**INSTRUCTIONS FOR THE TASK:**
Tally every line in the entries below that holds "computer", then give only the total.

(Collected data entries)
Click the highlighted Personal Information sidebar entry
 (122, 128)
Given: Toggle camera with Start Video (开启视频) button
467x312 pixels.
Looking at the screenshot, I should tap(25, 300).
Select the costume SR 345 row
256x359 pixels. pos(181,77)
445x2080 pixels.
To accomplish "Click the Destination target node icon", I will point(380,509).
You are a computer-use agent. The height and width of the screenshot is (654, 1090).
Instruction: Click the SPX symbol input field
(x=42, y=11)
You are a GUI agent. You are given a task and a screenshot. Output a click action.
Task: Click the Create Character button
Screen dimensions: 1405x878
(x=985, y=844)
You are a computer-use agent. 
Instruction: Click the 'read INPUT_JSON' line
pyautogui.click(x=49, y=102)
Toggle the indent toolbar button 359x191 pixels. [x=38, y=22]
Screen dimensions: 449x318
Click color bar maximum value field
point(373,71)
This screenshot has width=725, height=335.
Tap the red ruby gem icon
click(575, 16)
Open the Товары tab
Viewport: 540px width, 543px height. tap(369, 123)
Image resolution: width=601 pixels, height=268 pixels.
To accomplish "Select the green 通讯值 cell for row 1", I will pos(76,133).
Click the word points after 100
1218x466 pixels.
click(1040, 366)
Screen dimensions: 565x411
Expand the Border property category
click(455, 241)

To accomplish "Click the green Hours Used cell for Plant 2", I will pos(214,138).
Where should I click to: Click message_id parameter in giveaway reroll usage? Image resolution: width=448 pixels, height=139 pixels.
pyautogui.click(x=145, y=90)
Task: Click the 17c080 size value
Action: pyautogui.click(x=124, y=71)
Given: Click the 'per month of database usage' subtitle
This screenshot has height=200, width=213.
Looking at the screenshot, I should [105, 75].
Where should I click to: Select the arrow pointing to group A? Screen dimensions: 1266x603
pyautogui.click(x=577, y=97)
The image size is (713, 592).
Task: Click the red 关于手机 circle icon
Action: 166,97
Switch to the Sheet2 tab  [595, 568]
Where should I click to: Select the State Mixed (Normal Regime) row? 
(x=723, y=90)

**RESULT:**
2